** start TEXT PROVIDED **

Review “The Darkness After Dawn” (Factory Theater): Tangled Mystery

Thursday, November 1, 2018 Permalink

The Factory Theater presents THE DARKNESS AFTER DAWN.

Thunder… lightning… a woman covered in blood. This show startles on arrival. (Nod out to Sound Designer Sarah Espinoza for jolting me to attention with a boom.)  

A panicked Allison Cain (Rosemary) is in blood-soaked pajamas. She calls the police to inform them that she has killed an intruder. Immediately following, there is a knock at her door. It’s the police. Blake Dalzin (Renzo) strolls into the apartment. He interrogates Cain with a line of questioning that starts to feel minimally unprofessional. Renzo’s partner (played by Jose Cervantes) bursts into the room followed by Rosemary’s daughter (played by Samantha Newcomb). The women are worried about a dead guy in the bathroom. The guys are fixated on money. The exchange is tense and confusing. What the hell is going on?

** end TEXT PROVIDED **
** start STORED DATA **

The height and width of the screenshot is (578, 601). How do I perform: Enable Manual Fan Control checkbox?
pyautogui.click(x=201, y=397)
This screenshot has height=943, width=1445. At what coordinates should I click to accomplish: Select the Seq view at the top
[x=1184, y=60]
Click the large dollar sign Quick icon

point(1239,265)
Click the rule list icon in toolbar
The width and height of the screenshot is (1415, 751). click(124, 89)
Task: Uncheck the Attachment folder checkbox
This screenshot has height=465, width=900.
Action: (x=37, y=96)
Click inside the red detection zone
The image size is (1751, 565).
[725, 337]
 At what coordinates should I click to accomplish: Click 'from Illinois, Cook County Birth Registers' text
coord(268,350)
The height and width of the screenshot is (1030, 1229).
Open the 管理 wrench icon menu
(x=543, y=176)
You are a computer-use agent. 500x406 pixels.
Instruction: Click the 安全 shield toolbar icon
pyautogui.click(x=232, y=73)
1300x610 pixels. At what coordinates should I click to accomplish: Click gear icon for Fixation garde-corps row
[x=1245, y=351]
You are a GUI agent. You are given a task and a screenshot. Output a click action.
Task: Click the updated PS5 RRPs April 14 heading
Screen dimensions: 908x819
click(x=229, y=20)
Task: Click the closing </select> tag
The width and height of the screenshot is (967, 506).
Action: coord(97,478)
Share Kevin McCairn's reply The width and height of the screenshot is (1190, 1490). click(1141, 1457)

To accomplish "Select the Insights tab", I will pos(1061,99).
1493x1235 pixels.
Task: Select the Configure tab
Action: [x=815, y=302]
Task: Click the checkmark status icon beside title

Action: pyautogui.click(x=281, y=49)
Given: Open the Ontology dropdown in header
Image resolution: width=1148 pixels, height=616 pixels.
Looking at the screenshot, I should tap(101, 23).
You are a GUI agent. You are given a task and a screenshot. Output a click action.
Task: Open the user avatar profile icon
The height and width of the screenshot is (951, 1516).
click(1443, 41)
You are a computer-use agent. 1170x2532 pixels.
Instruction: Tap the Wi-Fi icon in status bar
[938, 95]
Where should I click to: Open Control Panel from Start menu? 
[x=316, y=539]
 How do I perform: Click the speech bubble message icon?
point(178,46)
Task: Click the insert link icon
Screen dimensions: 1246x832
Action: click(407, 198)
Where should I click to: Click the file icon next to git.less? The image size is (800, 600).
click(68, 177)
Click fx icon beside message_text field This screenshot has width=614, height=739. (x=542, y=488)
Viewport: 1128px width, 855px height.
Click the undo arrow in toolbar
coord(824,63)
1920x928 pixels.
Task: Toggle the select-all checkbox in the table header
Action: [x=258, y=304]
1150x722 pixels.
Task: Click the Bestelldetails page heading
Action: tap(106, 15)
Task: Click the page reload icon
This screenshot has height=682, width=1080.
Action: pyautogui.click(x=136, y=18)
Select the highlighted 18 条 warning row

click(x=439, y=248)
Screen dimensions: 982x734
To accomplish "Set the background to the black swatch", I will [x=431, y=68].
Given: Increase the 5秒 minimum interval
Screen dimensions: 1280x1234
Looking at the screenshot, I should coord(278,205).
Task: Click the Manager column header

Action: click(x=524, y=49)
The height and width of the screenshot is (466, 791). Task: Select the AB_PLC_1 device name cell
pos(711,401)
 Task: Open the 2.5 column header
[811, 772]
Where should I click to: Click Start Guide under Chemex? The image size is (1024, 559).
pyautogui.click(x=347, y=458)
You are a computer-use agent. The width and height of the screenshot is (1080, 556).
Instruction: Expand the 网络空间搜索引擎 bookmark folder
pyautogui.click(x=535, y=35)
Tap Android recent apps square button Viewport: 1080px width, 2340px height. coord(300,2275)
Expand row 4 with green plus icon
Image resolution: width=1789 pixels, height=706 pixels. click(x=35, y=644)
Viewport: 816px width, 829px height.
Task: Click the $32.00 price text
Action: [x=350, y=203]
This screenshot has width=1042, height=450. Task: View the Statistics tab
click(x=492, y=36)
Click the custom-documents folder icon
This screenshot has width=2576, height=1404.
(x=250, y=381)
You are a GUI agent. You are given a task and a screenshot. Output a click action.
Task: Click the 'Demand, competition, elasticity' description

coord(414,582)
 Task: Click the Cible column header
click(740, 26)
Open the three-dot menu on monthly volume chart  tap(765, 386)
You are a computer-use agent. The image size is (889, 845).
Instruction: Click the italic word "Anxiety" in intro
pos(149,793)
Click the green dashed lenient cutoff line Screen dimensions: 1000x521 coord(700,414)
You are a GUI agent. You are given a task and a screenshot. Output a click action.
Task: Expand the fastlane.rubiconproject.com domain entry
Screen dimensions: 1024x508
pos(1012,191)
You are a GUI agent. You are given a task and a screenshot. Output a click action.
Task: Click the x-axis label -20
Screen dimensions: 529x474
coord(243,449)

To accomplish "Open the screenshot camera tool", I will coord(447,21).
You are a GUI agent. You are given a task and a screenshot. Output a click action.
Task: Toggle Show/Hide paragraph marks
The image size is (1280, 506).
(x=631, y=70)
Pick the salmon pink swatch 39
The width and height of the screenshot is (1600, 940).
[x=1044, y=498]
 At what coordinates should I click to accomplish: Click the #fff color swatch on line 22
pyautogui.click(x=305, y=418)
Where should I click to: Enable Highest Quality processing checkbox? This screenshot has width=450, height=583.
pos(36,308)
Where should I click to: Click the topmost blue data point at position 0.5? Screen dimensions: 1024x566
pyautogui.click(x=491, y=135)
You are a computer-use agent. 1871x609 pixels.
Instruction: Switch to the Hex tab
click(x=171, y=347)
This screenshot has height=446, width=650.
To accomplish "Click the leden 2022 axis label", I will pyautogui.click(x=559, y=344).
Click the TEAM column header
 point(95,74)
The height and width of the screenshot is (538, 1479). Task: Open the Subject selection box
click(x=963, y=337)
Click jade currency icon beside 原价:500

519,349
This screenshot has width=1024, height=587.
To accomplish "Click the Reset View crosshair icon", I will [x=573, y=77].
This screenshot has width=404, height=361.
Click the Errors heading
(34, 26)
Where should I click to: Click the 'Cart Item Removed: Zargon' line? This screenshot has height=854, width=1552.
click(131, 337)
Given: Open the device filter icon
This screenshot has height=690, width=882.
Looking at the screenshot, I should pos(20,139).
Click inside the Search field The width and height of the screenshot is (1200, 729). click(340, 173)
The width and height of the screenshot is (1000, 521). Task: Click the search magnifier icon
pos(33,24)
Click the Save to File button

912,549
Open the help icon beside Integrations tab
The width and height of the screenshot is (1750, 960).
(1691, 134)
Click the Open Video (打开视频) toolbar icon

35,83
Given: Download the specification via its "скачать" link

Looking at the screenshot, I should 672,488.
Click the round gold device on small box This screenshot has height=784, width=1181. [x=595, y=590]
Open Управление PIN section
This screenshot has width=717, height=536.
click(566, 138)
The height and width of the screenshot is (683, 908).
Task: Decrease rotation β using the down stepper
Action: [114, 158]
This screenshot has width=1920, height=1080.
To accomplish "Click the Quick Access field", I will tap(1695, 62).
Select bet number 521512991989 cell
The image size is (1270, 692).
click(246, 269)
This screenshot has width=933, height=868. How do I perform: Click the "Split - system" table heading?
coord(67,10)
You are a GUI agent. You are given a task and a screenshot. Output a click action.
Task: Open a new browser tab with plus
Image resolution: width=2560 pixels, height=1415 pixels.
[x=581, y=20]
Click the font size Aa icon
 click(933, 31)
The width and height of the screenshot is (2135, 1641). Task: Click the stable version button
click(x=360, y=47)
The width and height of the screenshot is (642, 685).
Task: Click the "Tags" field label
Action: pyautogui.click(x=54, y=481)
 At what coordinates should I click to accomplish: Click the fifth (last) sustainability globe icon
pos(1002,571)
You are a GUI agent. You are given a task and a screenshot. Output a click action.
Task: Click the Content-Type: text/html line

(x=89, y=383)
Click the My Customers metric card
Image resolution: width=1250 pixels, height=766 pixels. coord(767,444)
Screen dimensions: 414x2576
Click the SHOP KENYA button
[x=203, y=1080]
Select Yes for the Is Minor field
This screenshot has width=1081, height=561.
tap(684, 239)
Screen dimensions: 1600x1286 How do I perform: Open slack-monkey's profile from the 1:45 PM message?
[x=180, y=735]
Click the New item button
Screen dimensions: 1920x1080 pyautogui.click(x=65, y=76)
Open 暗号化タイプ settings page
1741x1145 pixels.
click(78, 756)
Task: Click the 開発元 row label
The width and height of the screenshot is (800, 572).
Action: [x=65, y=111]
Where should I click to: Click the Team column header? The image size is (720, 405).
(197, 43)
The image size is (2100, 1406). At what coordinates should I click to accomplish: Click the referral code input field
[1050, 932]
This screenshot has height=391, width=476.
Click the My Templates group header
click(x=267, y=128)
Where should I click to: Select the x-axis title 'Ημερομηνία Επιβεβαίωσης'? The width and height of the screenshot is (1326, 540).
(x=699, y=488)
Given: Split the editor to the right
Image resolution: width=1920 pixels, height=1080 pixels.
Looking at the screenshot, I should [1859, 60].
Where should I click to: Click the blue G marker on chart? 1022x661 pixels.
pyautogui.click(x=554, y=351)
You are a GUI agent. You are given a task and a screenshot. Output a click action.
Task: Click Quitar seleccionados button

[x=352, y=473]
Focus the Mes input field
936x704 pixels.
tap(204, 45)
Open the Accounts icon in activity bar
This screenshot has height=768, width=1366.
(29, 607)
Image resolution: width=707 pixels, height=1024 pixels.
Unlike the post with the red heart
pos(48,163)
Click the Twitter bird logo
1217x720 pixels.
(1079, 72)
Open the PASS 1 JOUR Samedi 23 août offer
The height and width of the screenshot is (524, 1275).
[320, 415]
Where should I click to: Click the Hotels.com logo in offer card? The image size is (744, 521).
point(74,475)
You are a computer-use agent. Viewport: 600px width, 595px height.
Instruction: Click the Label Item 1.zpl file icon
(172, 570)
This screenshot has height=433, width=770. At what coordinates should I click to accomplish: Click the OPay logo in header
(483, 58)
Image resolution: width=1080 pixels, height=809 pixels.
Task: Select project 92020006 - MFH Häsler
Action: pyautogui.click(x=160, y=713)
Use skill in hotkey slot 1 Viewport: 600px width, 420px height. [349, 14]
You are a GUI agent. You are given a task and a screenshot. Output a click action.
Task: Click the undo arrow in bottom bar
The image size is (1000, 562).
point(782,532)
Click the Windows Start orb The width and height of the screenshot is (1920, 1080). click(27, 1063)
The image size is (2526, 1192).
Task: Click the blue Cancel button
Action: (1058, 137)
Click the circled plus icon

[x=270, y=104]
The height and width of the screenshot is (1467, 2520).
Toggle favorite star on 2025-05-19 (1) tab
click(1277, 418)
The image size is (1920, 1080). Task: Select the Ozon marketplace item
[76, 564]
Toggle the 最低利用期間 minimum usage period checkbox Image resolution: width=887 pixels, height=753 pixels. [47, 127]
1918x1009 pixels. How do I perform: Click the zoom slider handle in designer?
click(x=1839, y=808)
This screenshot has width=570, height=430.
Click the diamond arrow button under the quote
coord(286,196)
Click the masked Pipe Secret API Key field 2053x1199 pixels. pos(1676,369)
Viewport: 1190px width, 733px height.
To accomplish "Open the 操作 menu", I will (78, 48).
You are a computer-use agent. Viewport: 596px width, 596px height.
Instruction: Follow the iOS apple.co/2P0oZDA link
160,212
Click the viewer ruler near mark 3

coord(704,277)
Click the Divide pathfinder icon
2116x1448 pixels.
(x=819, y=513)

** end STORED DATA **

__REQUIREMENTS__:
• a. Answer these questions using the review:
(i) Who is named as the Sound Designer?
(ii) Which actor plays Rosemary?
(iii) What does Rosemary tell the police she has done?
• b. Please write out the part of the review that opens with the words containing "The Factory Theater" and closes with "with a boom.)", replacing "lightning" with "hail".
• c. Decide whether each statement agrees with the review, and quote the words that settle it:
(i) Renzo's partner is played by Jose Cervantes.
(ii) The police knock on Rosemary's door before she calls them.
(iii) The review is dated Thursday, November 1, 2018.

__ANSWERS TO THE EXERCISE__:
• a.
(i) Sarah Espinoza
(ii) Allison Cain
(iii) She has killed an intruder.

• b.
The Factory Theater presents THE DARKNESS AFTER DAWN.

Thunder… hail… a woman covered in blood. This show startles on arrival. (Nod out to Sound Designer Sarah Espinoza for jolting me to attention with a boom.)

• c.
(i) Yes: "Renzo’s partner (played by Jose Cervantes) bursts into the room"
(ii) No: "She calls the police to inform them that she has killed an intruder. Immediately following, there is a knock at her door."
(iii) Yes: "Thursday, November 1, 2018"